On Jan 27, 2010, at 4:49 AM, Pierre-Antoine LaFayette wrote:

> 
> 
> 2010/1/26 Maciej Stachowiak <m...@apple.com>
> 
> On Jan 26, 2010, at 7:08 AM, Pierre-Antoine LaFayette wrote:
> 
>> Yes, I wish to expose the platform and possibly Browser theme specific icons 
>> to web content with the Icon URI scheme. The idea is to allow the Icon URI 
>> scheme to be used anywhere an image is specifiable by a data URI in HTML and 
>> JavaScript. This will allow web content to emulate the look and feel of the 
>> native Operating System and of the Browser itself in the case of themed 
>> icons. I believe this will benefit both content creators and consumers.
> 
> To gain an interoperability benefit, we would presumably need to define the 
> set of icons available, right?
> 
> 
> Why do you think that? Can you please elaborate? The icons should be the 
> native icons for a particular file type. What possibly need to define is 
> size, what to do if the filetype is unknown, whether we should include 
> Browser specific "stock" image identifiers to allow the use of Browser themed 
> icons, etc.  

For the stock images, how can you ever reasonably rely on them without knowing 
which ones are available?
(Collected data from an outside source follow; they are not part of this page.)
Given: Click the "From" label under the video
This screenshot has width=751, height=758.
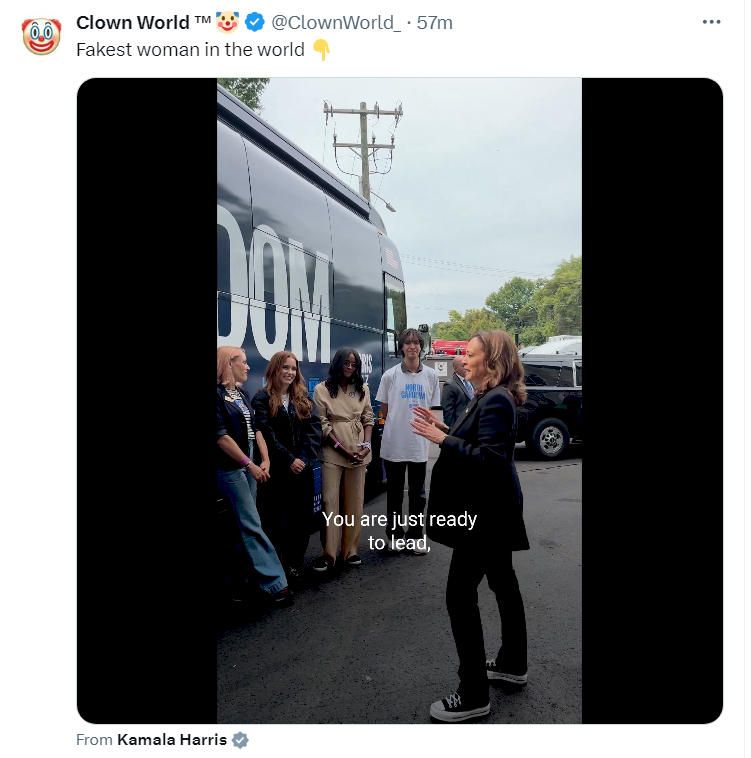Looking at the screenshot, I should point(94,740).
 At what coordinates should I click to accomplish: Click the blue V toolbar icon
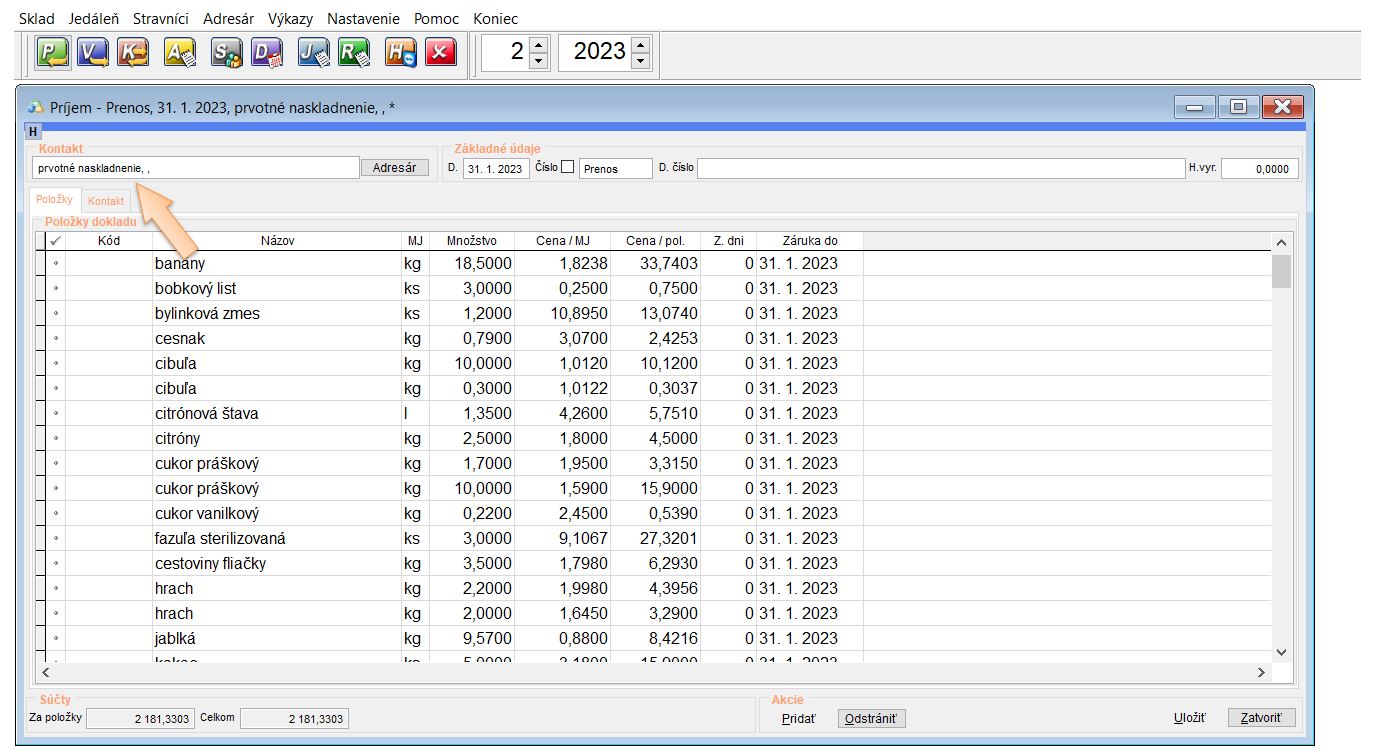pyautogui.click(x=92, y=52)
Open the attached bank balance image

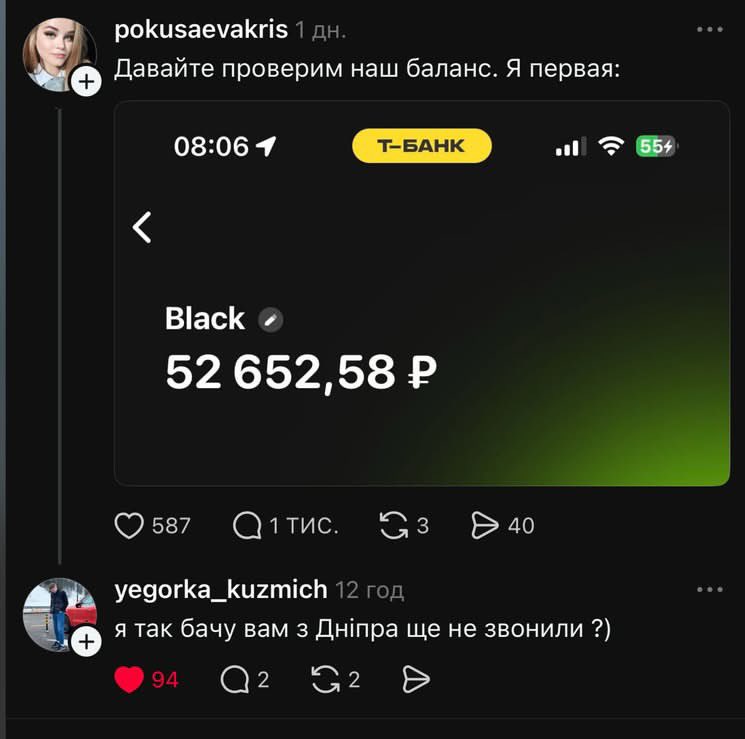click(422, 293)
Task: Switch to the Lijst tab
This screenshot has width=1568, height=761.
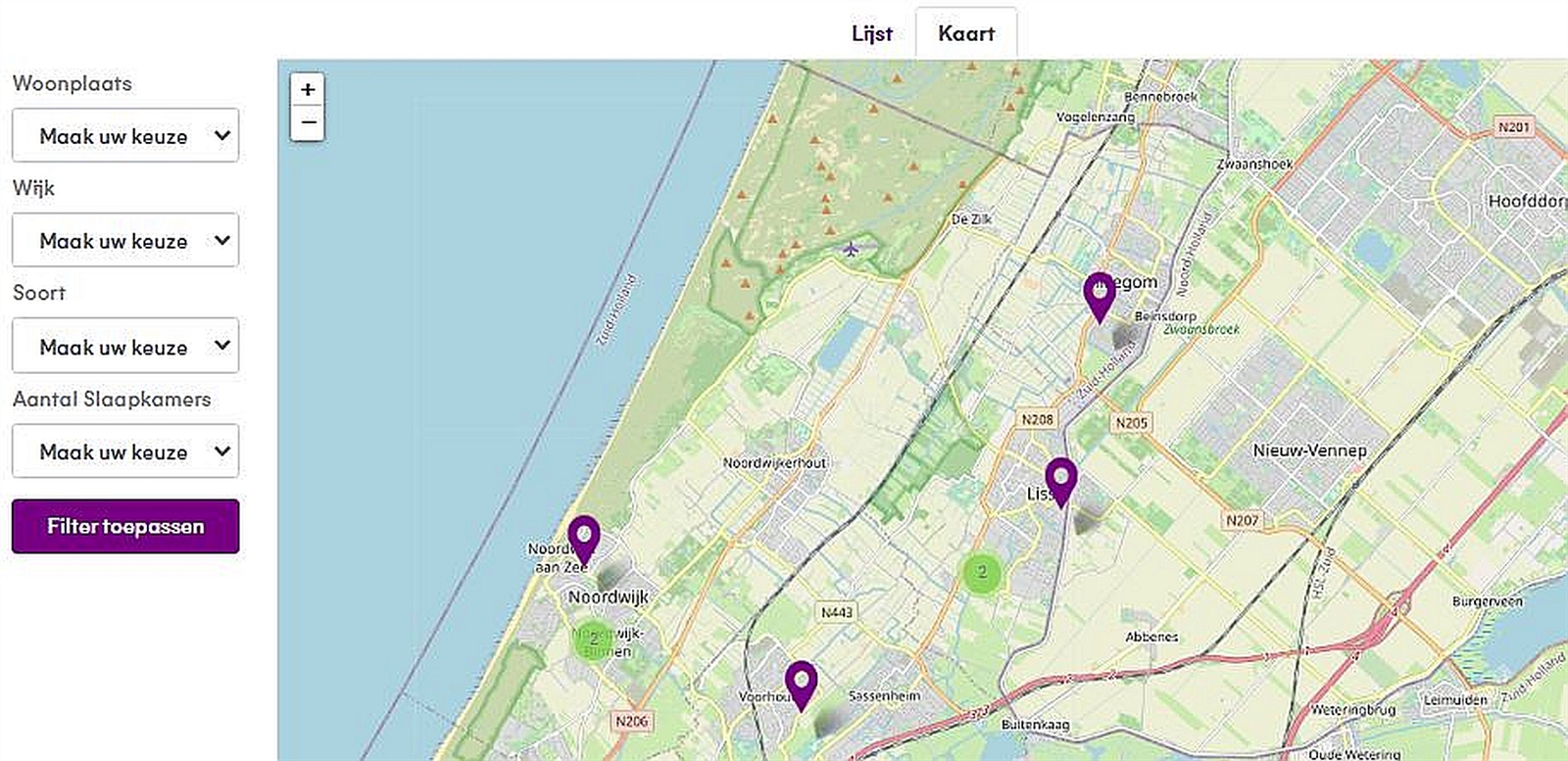Action: click(x=871, y=33)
Getting a generic "unknown" image in those cases is 
not likely to be good fallback.

Side note on security: it has to be impossible to determine the contents of any 
image retrieved via such a URL, or even to detect if any two are different, or 
it becomes possible to probe the filesystem or probe the user's set of file 
type bindings (if it varies per OS), both of which would be privacy violations. 
This implies a constraint that all icons (including unknown and missing file) 
have to be the same size, which may not match the native look of all operating 
environments. Probing file existence may also be doable via a timing attack, 
but I am not sure that is solvable.

Perhaps icons for specific existing files (rather than a file type) should be 
retrieved using a File object rather than a path. If the Web app has a File 
object then it already has access to the contents of the file, so there is no 
probing risk. You could even give it access to the bitmap of the icon in such a 
case (for example by making it usable on the <canvas> without tainting).

The path thing is also a poor fit for operating systems that do not have a 
user-visible concept of file paths, such as iPhone OS. It could lead to writing 
inappropriately platform-dependent code given the path format differences and 
filesystem layout differences among operating systems.